Many people found the writer’s comment insulting, and the Corpus Christi Convention and Visitors Bureau even stopped its ad distribution with Texas Monthly, but it’s hard to disagree with the fact that Corpus Christi doesn’t quite live up to its name as the “Sparkling City by the Sea.” Though our shore-side town does have character, lots of it, it looks like a bruise in some places.


Antelmo Aguirre/Foghorn

Like all bruises, however, with time and care, Corpus Christi could be the city people want to come to Texas for. All it needs is just that: time and care. The problem is, as it is with most things, money, as well as the fresh eyes necessary to see the wounds that residents sometimes overlook. To find those who can help see Corpus Christi for the city it can be, we, as residents, need to show our respect and pride as Corpus Christians and start the process of improving the obvious eyesores.

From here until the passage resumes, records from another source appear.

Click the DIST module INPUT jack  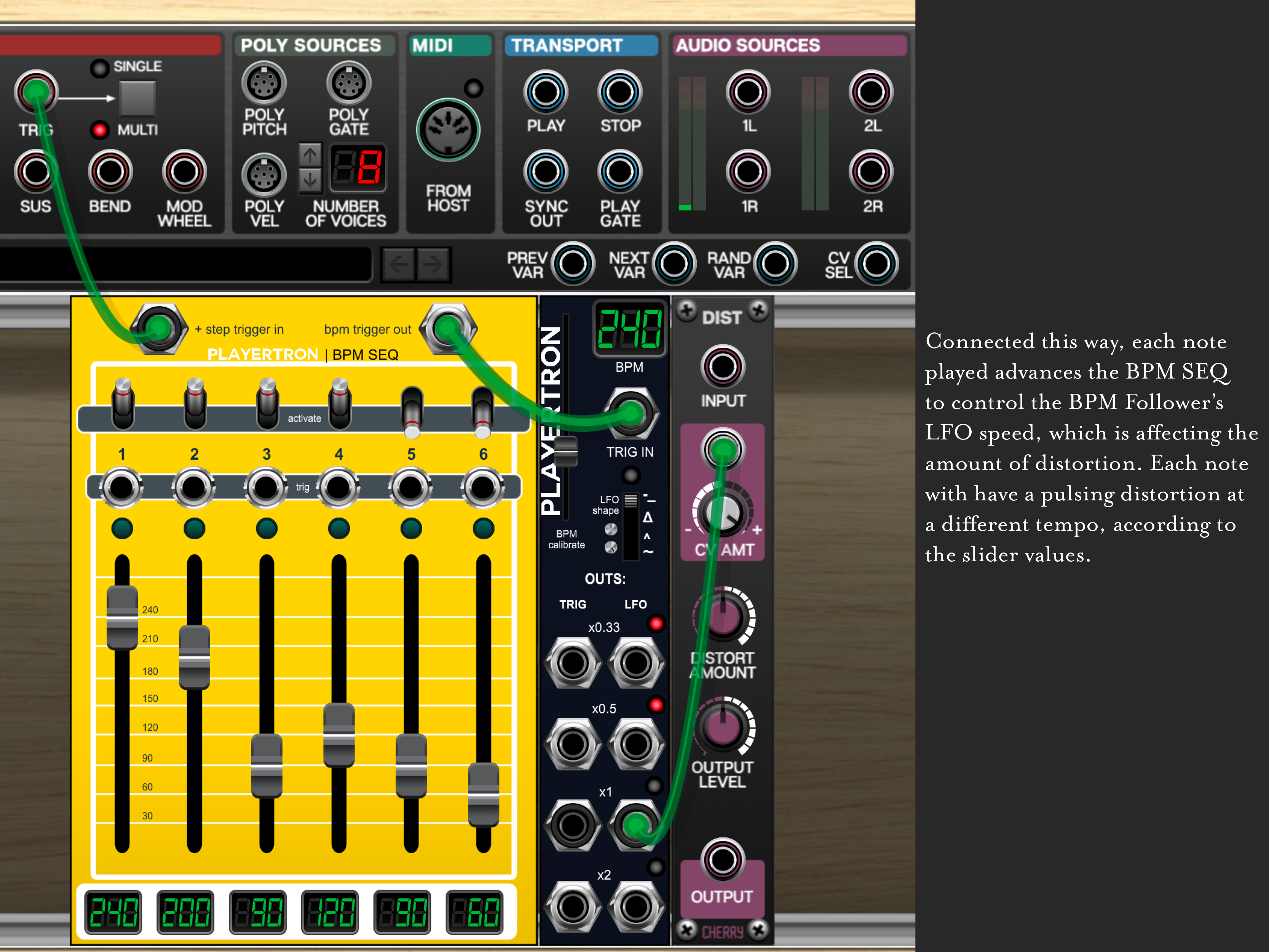(722, 367)
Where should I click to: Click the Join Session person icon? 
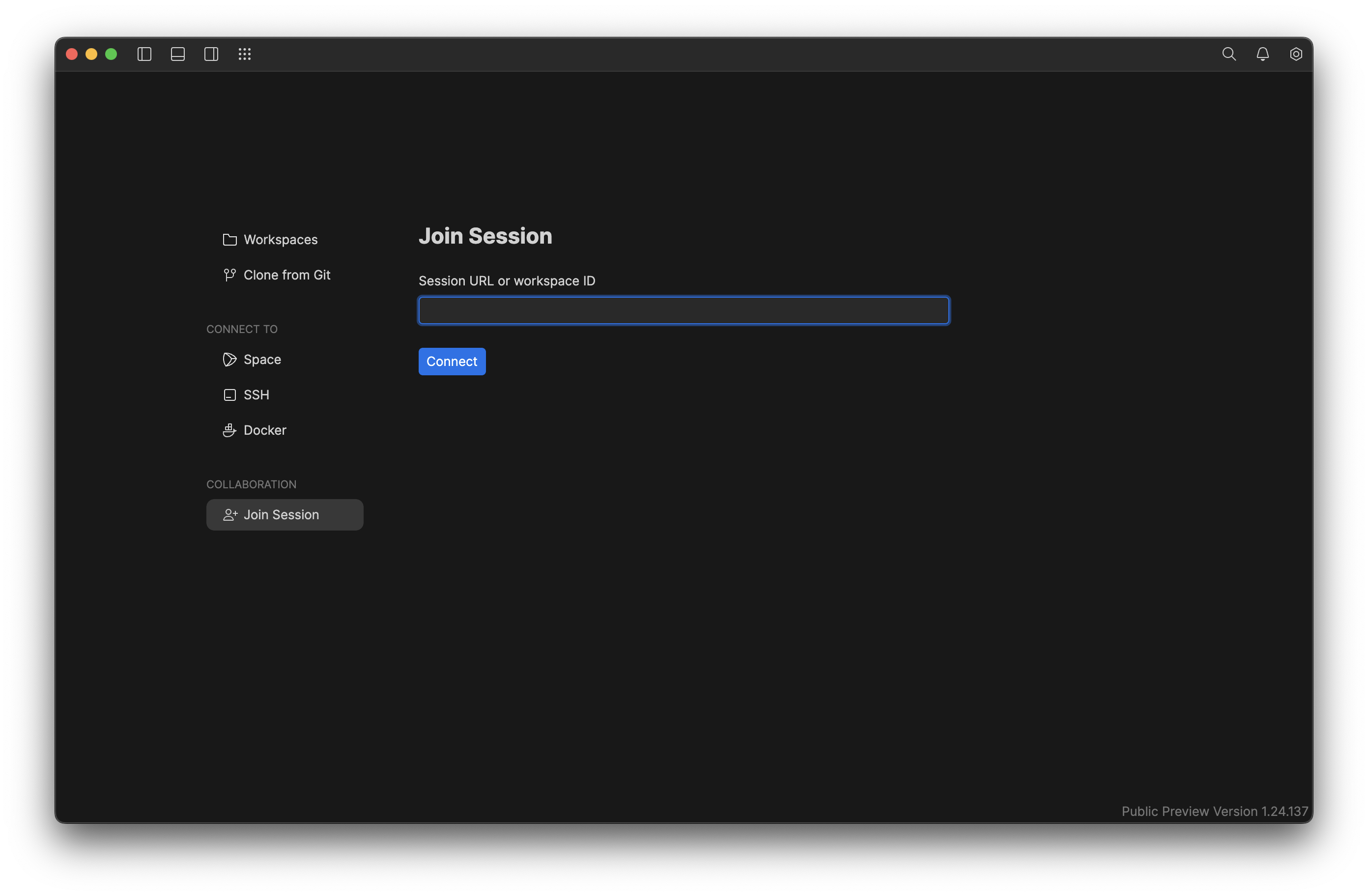(x=229, y=515)
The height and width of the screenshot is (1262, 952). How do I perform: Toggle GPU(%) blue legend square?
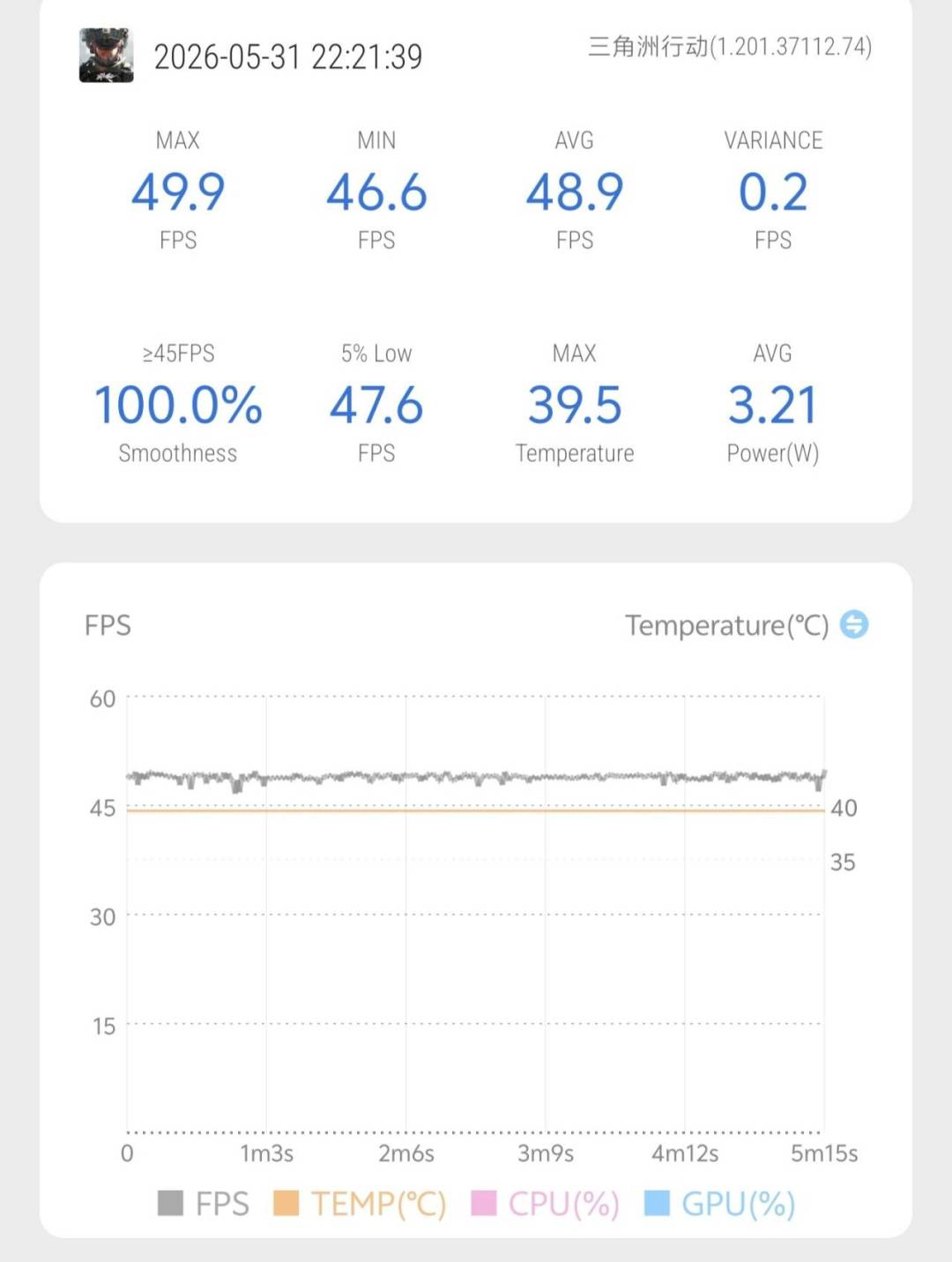657,1203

“Every Corpus Christian has a specific gripe about his or her town, like the lack of nightlife or the rough roads that scramble your innards better than a blender. But the city is trying,” the article said.

The city may be trying, but the people aren’t. As residents, it’s important to speak up and be a part of the place that makes up our daily commutes and livelihoods. People complain about things happening in other states and cities, but what about our city?

Destination Bayfront, a project that failed to attract the majority of voters in 2013, could have improved more than the aesthetic value of Corpus Christi. Providing tourists a place to rave about and return to with eager people trailing close behind could have increased incoming revenue in the city, other than the constant circulation between residents and taxes.


An article in the September issue of Texas Monthly magazine largely focuses on Fiesta de la Flor but also is critical of Corpus Christi

Those who find Winkler’s comments about Corpus Christi insulting fail to see the true issue with his comment. Yes, Winkler’s view of our “beloved” city was limited to downtown, but does Corpus Christi really want to limit its available, attractive sights to the mall and Schlitterbahn?

Winkler, like many other non-natives to Corpus Christi, is a tourist. His view of the city created an image for anyone who decided to read his novelette-length article. That opinion can’t be blamed on him or the magazine that published it. The only people to blame are the residents who deny the city the ability to renew old places and revive dying streets. The city cannot simply be a retiring town. If it is, what future will it have? Corpus Christi isn’t as young as it once was, with crystal blue waters and miles of farmland that overlook a modest town. It’s growing out of old, dying clothes, and we need to grow with it.